If user encrypt to all remailers, they might as well encrypt directly to
[email protected] If they don't, they severly limit who can pick out
their messages. In particular, they bypass transient remailers.
But that isn't all. If the remailers pick the route, they are in a no
better state than the users. Since the flushing attack requires remailers
to operate on ticks, with carryover, an hour delay per remailer is almost
minimal, untill traffic really picks up. So if some message routes through
four remailers, a minimum of four hour delay results. In your case, this
could easily move between in/out of service modes.
> Think about the proposed extension to MixMaster to
>allow separate parts of a multi-part message to be routed separately,
>and consider whether you really want to have to do this by hand. I
>strongly suspect that most messages are currently routed via boilerplate
>scripts, which has to make the job of traffic analysis much easier for
>our good friend Eve.
Stupid is as stupid does.
>By the way, a brief rant on a related topic; people speak of not
>trusting remailers any further than necessary, while I am clearly
>suggesting granting more authority and trust to the remailers. This
>notion of not assigning trust is simply nonsense. When you send a piece
>of mail to a remailer, encrypted or not, you are assigning complete
>trust in that remailer to keep you anonymous and not to forward your
>mail to the NSA immediately.
NOT TRUE. With proper use of encryption, you are trusting your first
remailer only to not reveal that you sent a message, and not to correlate
that message to the one it sends out. With rational use of garbage running
two deep, you can even suffer this loss without significant harm.
>This does lead to a related problem, however; if we allow remailers to
>pop up at random and join in the froth, how do we know that Deitweiller
>won't set up a number of black hole remailers that take your mail and
>throw it away, disrupting the froth, or forward it to [email protected]?
How indee The reason we chain is buse we _don't_ really trust our
first remailer--or any other.
>Fortunately, we already have the PGP web of trust model in place and can
>use it to good effect in this case. Remailers should simply not route
>mail through any remailer whose public key is not trusted unless
>explicitly ordered otherwise. This requires remailer operators to
>cooperate to some extent to validate one another's remailer keys, but
>does confer the great advantage of portable remailers as mentioned
>above; if I run a trusted remailer on one machine, I can move it to
>another machine, and as soon as I advertise the new address and the PGP
>public key, it is a trusted and useful part of the froth.
Actually, there may be something here. I don't know about you all, but my
PGP isn't very happy about all these new remailer keys. We could agree to
the following standard: Signing a remailers' key means that you believe
the remailer to be secure. Trusting a remailer key means trusting the
remailer operator to validate other remailer's security. This adds a whole
new meaning to the phrase, "key compromise certificate".

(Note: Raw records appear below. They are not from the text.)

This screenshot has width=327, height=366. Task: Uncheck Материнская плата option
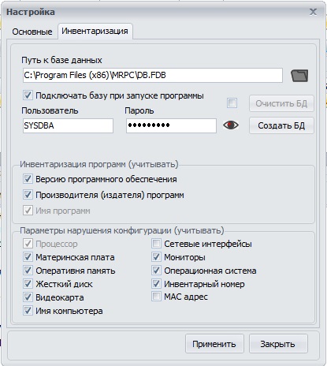tap(28, 257)
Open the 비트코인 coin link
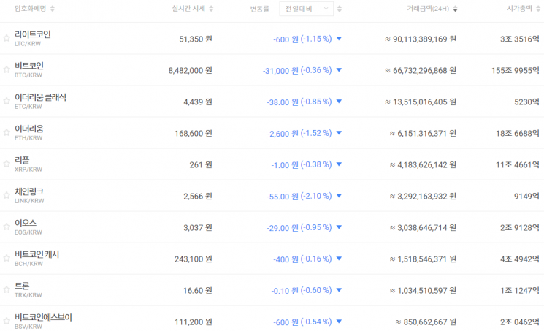 point(29,66)
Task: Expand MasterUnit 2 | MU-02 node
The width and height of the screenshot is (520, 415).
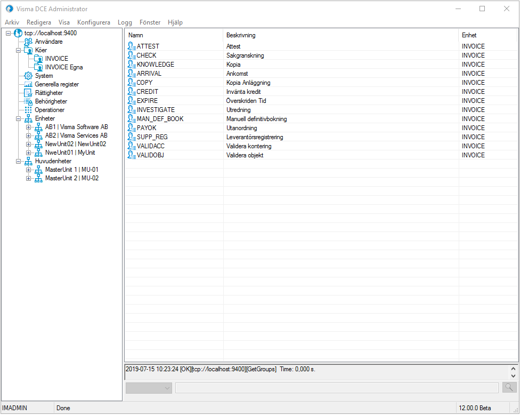Action: click(x=29, y=178)
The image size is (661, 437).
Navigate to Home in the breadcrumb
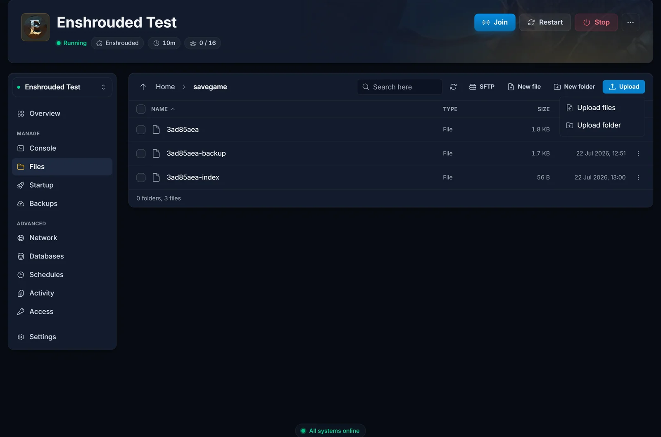[x=165, y=87]
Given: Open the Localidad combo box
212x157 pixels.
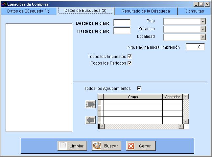Looking at the screenshot, I should click(x=203, y=37).
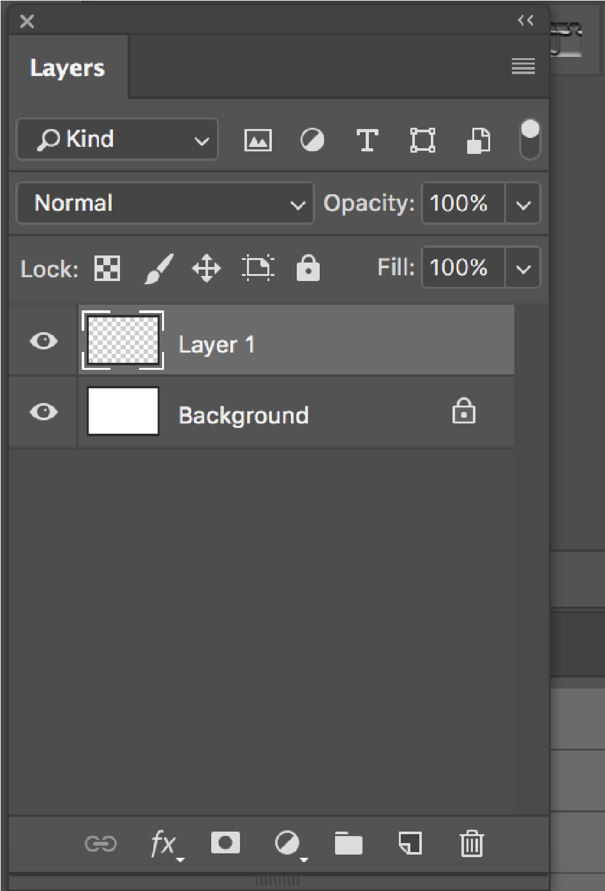The width and height of the screenshot is (605, 891).
Task: Click the lock transparent pixels icon
Action: point(107,268)
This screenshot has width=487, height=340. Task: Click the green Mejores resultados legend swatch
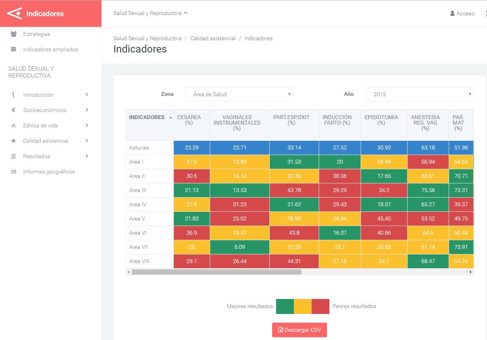[285, 306]
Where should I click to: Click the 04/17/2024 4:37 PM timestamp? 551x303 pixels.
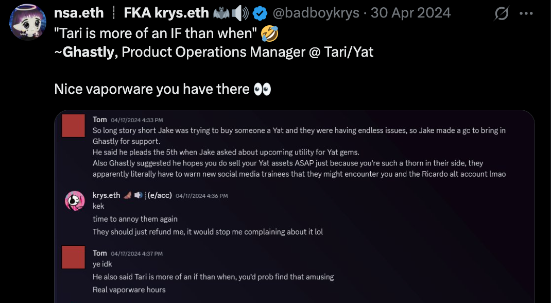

>While we are advertising a PGP key and internet address, we might as
>well incorporate other useful information. For instance, remailers could
>advertise their maximum latency.
While I agree that it is useful to post the operating characteristics of
the remailers, the maximum latency must theoretically be infinite in the
standard model to prevent flushing attacks.
Hal <[email protected]>:
>I do like Kevin's ideas about a dynamic remailer net, but I think
>another approach would put more smarts into the client program used by
Hear ye, hear ye! And along those lines...

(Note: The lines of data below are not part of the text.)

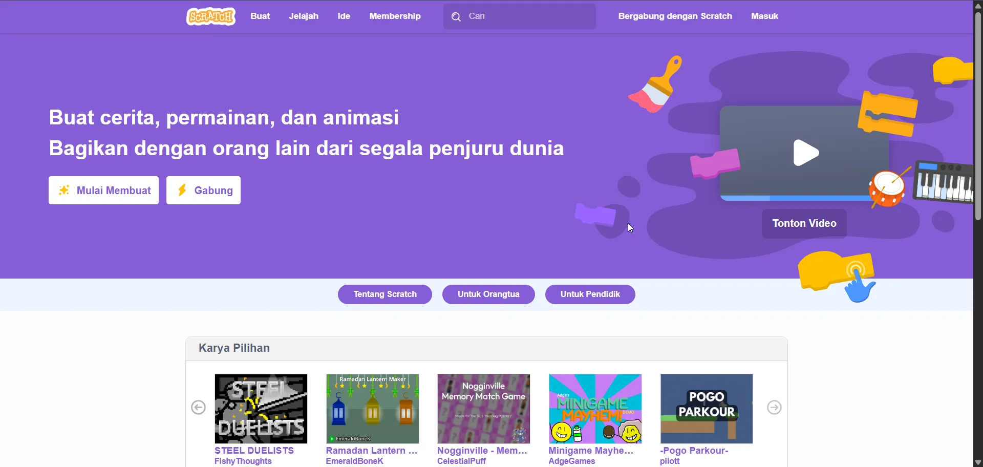Viewport: 983px width, 467px height.
Task: Click the previous arrow in Karya Pilihan carousel
Action: pyautogui.click(x=198, y=407)
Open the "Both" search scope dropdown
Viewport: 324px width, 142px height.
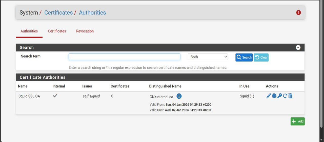tap(208, 57)
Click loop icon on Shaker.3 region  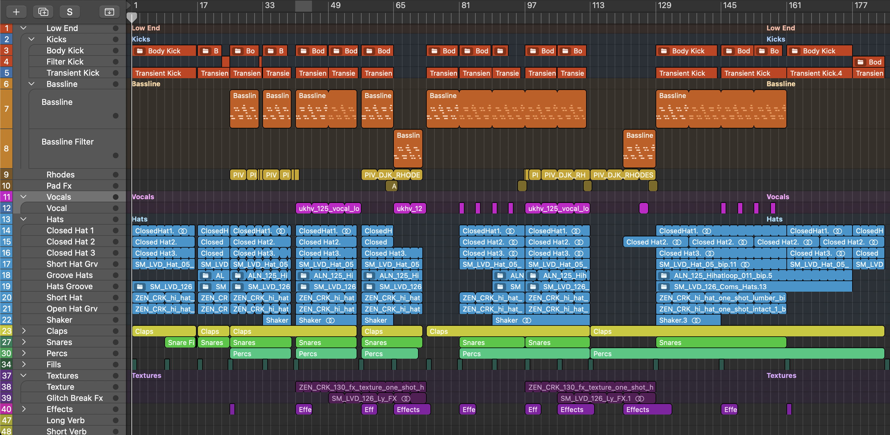pyautogui.click(x=696, y=320)
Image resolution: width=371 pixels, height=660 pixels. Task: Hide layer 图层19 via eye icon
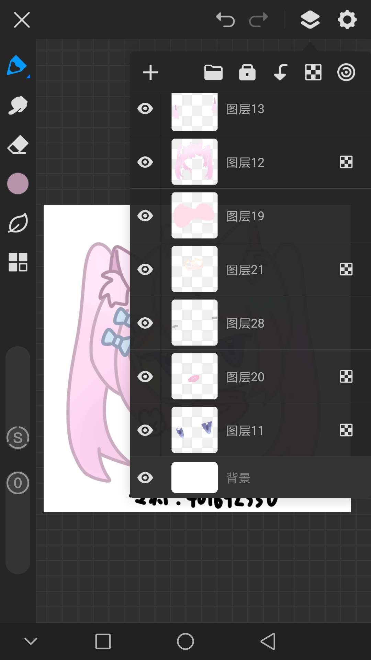pyautogui.click(x=145, y=216)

I'm scetchy (at best) by what is meant by "pinging" a remailer. Would it
not be possible for live-on-the-net remailers to accept a (socket?) quick
check to see if they are online? If so, then the ping would only work if
the remailer was active when tried. Furthermore, client software could
startup by sending out these pings, and presenting only responding
remailers to the user--with an exception list for those not "live".